Start of Material shown
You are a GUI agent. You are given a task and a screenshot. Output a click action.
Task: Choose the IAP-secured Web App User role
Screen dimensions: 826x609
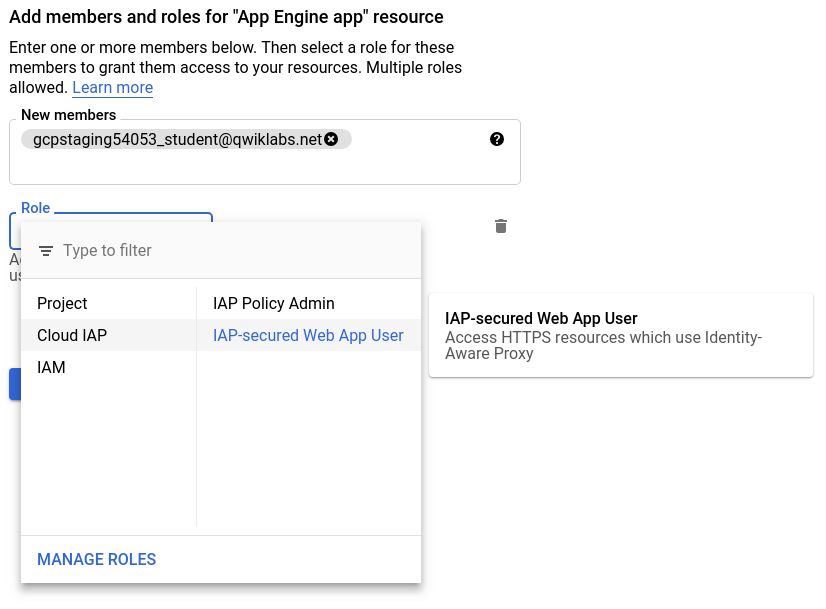308,335
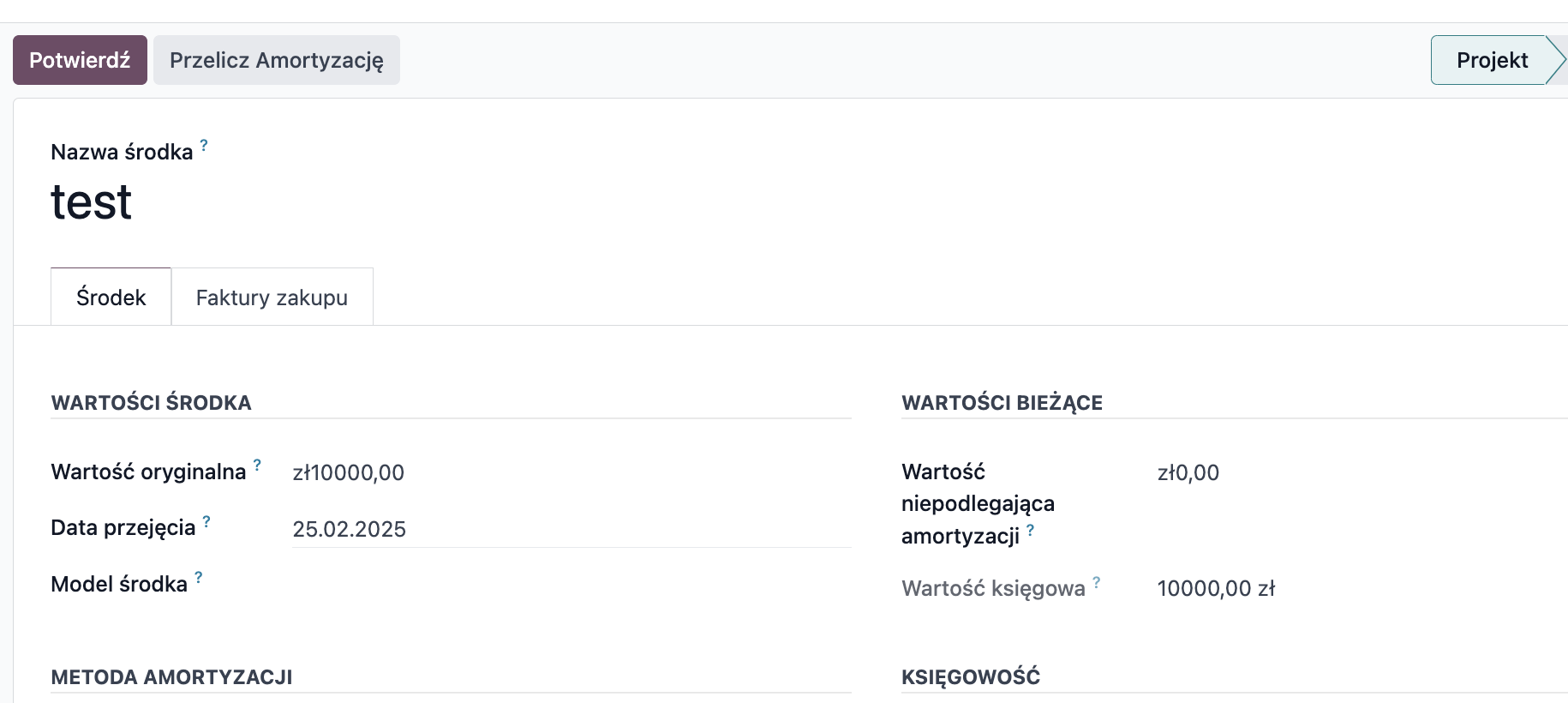Show help icon beside Data przejęcia
Image resolution: width=1568 pixels, height=703 pixels.
coord(206,521)
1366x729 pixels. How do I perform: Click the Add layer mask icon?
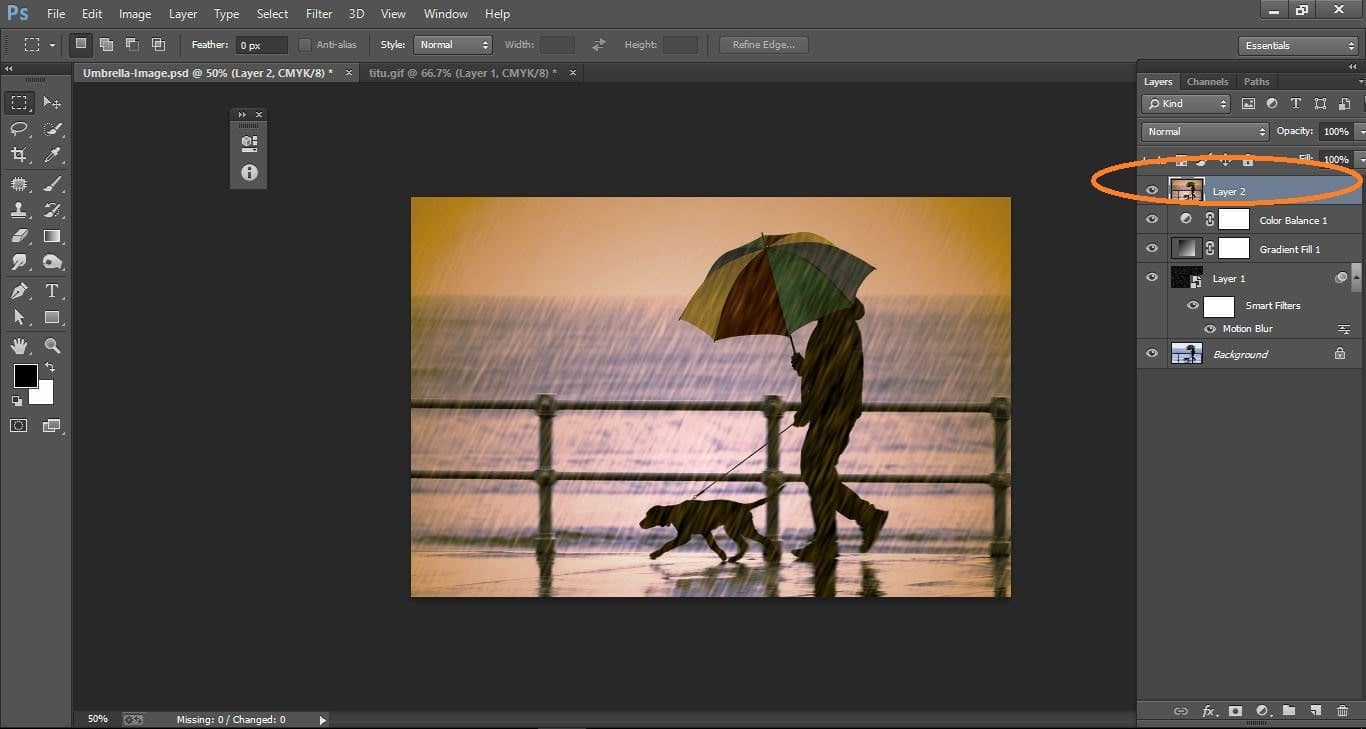(1236, 711)

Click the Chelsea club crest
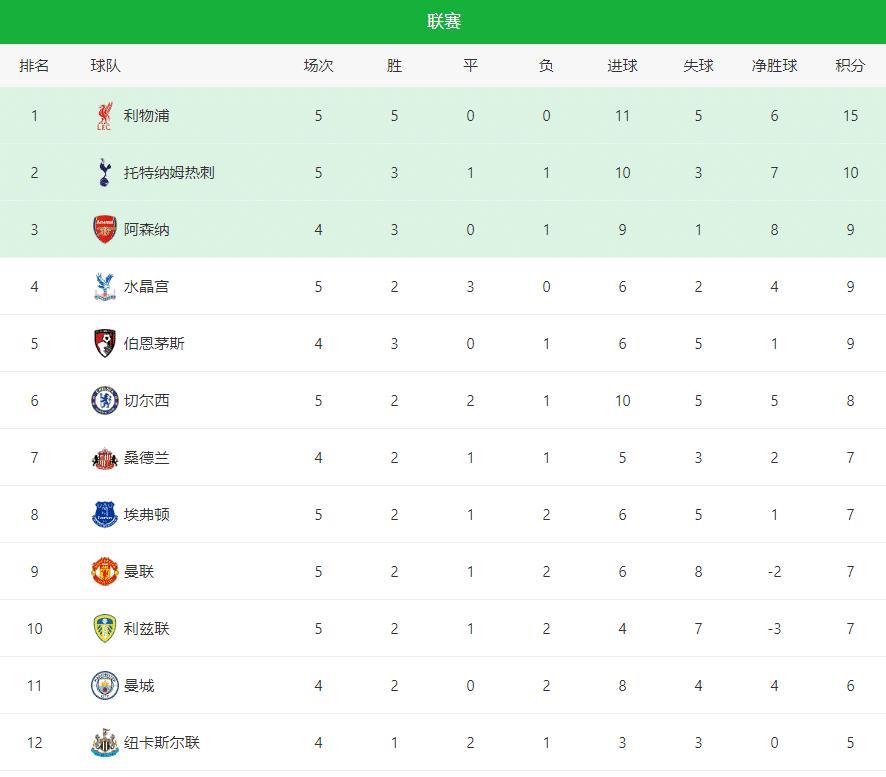pyautogui.click(x=104, y=401)
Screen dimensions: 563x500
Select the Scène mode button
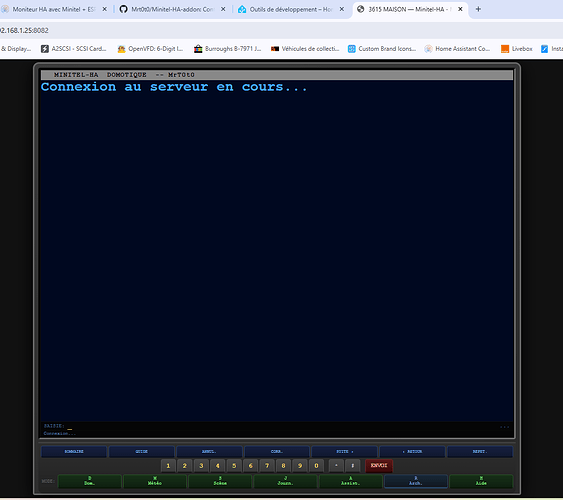(220, 481)
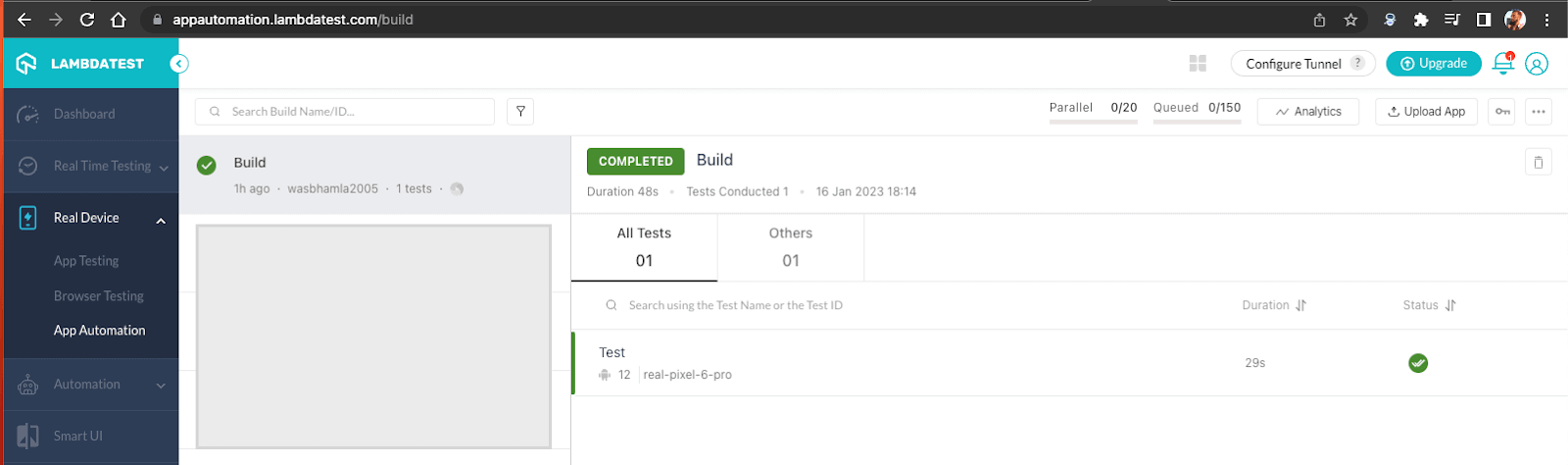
End of Material shown
◆ Exercise directions: The lines to return run from the line containing "1366x729 pixels. How" through the last line of the records. Give them exactly, omitting pictures.

◆ Response:
1366x729 pixels. How do I perform: Click the Add layer mask icon?
(1236, 711)

Click the Chelsea club crest
pyautogui.click(x=104, y=401)
Screen dimensions: 563x500
Select the Scène mode button
(220, 481)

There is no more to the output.